Von der O-see Challange hab ich ein schönes Andenken am Ellebogen, da hab ich mich auf der Hochwaldabfahrt hingelegt, naja, den Rest der Strecke konnt ich dann nicht mehr geniessen.. da war die Luft raus.

@all: freu mich schon aufs Punkte sammeln, ich werde die Meisterin des Ausgleichssports  (Rudern, Fitness und dieses Semester mal aus Spaß einen Basketballkurs  )....


----------



## Two00Seven (17. Oktober 2012)

klar, meld dich einfach wenn du in der gegend bist 

ich werde die meisten punkte auch nur durch die alternativsportarten bekommen, aber ich werde mich zum joggen vom sofa prügeln


----------



## tinka (17. Oktober 2012)

Hallo Mädels,

oh wow- wir hatten so den ersten Schnee... also nicht hier im Tal, aber gestern auf der Feierabendrunde lag er so bei rund 1200 hm... ;-) aber heute morgen so schon wieder alles ziemlich grün aus, zumindest beim Blick von hier unten...

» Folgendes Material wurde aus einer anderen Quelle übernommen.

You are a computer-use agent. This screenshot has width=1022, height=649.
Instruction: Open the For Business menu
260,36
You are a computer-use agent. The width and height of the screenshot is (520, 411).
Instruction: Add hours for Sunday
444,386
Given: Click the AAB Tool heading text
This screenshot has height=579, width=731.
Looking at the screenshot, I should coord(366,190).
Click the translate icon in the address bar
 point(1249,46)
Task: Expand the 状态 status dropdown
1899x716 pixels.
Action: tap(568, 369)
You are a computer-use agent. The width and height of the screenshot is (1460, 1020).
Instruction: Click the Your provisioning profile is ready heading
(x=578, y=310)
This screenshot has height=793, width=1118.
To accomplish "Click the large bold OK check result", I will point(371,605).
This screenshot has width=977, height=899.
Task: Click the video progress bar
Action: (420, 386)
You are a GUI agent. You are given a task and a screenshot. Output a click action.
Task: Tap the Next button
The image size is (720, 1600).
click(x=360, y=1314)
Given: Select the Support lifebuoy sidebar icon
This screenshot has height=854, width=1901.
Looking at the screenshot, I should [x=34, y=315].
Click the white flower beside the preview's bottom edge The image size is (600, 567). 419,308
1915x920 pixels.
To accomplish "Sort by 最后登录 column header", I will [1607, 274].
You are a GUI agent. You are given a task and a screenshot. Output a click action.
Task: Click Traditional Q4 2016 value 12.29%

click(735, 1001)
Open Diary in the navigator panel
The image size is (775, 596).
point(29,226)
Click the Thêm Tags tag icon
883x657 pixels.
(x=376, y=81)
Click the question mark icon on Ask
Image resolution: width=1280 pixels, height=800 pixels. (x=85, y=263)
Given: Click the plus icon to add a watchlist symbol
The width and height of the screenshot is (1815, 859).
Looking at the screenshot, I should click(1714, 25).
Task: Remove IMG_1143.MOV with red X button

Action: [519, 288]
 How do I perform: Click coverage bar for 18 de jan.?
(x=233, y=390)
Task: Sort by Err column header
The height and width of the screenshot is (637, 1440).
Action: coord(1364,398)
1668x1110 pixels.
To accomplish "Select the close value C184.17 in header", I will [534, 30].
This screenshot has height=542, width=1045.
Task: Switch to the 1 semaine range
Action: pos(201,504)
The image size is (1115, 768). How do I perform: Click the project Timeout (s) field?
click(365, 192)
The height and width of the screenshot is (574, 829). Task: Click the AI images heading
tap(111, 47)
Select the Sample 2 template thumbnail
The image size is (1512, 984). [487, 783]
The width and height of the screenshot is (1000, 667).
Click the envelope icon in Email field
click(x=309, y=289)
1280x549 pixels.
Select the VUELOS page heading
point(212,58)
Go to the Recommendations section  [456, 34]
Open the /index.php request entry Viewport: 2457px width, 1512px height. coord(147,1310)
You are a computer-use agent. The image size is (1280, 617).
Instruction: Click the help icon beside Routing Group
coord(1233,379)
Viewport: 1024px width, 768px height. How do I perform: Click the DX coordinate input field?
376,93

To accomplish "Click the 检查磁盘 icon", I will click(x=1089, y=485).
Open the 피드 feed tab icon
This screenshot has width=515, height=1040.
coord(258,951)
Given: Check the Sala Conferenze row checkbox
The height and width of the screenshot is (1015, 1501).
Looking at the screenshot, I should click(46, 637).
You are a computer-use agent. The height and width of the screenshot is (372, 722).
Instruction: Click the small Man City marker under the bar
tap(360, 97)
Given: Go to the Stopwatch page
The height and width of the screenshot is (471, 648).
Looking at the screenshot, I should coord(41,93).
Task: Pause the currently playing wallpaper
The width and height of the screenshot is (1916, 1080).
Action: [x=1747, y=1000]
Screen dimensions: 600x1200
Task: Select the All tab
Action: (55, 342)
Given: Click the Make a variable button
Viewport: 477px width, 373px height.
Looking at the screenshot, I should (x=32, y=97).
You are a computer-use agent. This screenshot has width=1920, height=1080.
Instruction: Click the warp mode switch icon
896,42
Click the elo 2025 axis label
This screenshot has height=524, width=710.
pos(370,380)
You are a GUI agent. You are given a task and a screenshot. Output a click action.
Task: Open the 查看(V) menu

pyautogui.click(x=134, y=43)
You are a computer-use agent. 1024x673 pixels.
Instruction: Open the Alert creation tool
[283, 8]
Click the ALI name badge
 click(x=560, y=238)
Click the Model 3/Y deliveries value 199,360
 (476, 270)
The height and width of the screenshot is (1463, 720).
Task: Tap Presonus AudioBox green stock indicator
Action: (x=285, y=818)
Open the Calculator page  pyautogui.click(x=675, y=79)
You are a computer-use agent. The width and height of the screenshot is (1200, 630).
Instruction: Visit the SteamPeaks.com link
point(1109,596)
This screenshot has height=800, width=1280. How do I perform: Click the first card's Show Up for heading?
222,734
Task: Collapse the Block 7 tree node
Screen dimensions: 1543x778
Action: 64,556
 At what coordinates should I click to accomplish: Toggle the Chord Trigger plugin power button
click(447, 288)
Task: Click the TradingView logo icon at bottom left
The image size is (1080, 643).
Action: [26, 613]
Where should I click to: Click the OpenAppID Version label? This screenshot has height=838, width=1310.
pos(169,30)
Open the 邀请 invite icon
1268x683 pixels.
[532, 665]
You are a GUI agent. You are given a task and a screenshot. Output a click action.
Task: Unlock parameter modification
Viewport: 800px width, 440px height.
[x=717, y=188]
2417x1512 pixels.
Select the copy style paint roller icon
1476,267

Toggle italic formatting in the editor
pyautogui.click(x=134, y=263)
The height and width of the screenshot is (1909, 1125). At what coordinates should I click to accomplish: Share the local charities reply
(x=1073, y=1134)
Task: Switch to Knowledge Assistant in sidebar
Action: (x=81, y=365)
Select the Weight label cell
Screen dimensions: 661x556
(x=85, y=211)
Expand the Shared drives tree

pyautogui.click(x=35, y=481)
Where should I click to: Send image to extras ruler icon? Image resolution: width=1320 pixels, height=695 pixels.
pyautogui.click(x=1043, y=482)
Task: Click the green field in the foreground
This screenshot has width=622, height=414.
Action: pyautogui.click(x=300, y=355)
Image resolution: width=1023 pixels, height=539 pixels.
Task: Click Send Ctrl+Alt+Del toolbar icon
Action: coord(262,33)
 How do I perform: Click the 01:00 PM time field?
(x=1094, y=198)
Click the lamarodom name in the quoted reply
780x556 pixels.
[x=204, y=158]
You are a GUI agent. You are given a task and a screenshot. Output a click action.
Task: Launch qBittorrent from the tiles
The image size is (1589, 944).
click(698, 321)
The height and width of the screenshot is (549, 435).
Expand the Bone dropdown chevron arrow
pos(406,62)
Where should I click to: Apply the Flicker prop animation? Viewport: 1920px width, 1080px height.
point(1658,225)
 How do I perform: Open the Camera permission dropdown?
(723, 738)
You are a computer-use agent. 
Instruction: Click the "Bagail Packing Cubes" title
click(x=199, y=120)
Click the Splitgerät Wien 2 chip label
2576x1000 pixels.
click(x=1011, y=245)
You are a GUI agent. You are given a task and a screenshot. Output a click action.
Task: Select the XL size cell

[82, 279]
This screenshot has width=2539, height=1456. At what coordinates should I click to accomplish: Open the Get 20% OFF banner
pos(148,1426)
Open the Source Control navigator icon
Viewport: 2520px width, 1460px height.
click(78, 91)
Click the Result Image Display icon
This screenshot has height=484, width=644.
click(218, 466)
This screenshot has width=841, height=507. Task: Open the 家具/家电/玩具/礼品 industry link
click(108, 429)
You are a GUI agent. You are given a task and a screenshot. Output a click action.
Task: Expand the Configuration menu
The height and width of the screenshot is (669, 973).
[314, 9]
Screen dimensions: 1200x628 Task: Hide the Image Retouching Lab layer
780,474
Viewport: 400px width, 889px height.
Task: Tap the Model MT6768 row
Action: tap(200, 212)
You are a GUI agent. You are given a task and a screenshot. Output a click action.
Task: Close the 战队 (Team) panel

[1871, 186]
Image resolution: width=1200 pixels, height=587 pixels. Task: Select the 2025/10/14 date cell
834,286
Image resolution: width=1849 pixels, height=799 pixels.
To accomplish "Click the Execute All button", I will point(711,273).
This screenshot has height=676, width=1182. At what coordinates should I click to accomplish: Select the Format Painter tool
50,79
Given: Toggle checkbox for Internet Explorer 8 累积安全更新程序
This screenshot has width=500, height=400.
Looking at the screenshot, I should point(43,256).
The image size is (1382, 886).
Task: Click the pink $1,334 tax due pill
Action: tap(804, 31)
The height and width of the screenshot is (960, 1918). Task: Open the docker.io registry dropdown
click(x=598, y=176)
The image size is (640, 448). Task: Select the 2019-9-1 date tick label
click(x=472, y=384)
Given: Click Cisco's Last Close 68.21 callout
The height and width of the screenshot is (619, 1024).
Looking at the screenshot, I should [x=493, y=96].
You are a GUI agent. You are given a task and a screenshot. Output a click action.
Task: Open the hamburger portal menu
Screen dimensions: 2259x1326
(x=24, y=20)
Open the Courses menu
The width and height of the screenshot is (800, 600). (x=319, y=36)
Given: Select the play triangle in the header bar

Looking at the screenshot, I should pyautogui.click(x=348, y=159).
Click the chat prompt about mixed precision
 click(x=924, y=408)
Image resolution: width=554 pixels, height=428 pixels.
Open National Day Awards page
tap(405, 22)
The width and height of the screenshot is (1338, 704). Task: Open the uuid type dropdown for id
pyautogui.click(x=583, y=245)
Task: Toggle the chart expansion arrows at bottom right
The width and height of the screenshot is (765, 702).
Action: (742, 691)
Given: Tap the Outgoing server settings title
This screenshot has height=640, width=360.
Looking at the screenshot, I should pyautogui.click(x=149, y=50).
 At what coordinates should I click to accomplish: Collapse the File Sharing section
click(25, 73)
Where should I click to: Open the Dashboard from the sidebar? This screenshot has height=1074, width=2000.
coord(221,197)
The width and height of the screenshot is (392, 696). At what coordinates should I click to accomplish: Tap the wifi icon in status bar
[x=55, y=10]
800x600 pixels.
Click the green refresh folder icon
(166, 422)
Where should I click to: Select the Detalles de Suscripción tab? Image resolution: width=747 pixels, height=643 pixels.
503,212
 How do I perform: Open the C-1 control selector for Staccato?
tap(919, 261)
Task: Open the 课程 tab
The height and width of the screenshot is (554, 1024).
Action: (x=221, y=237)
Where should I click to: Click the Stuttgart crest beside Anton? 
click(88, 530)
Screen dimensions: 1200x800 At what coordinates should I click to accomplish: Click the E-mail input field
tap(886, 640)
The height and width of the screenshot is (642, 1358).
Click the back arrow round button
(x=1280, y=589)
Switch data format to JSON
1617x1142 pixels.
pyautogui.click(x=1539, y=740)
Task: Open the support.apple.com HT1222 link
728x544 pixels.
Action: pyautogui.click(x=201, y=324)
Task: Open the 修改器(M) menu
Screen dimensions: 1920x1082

Ob ich die Alternativsportartenwertung an euch abtrete, weiß ich allerdings noch nicht ;-) schaun wir mal.... wobei ich mich noch frage wie ich das mit Skitouren handhaben soll (also der Aufstieg natürlich, nicht die Abfahrt), ich finde. dass könnte ich wie eine Einheit 'laufen' zählen, oder was meint ihr? Ist ja schließlich Ausdauersport vom feinsten....

Two00Seven, und de...josy: Ihr kommt also aus der Dresdner Ecke?
onesmiley: wo kommst du denn her?
Ich wohne im Chiemgau- vertrete also wahrscheinlich die südliche Ecke hier....

 @Two00Seven: unser Bikepark ausflug war der hammer, wie immer eigentlich. Es war zwar ziemlich kalt, aber dafür auch nur ganz wenig los. Am Sonntag habe ich dann noch eine schöne große Trailtour gemacht, das ganze dann mit Sonnenschein... Super schön gerade in den Bergen, ganz klare Luft, die schön verfärbten Bäume....


----------



## MTB-News.de




----------



## Two00Seven (17. Oktober 2012)

rein theoretisch müsste der skilanglauf wie das laufen gewertet werden, da er genauso viel ausdauer fordert, gerade wenn er mehr bergauf geht als gerade aus^^
 @tinka: absolut neidisch, wünschte würde auch im süden wohnen, ich liebe die berge, warte jedes jahr sehnsüchtig auf meinen winterurlaub
in welchen bikepark geht ihr da immer?


----------



## _Becky_ (17. Oktober 2012)

Gleichwertig         mit Radtraining ist nur Skilanglauf, da Bewohner in verschneiten Regionen eine Chancengleichheit haben sollten.


----------



## tinka (17. Oktober 2012)

ah hier stehts: http://www.mtb-news.de/forum/showthread.php?t=195364
damit fällt skitouren (aufstieg) unter Kategorie 'langlaufen'....
sehr gut, dann kann ich damit ja fleißig Punkte sammeln...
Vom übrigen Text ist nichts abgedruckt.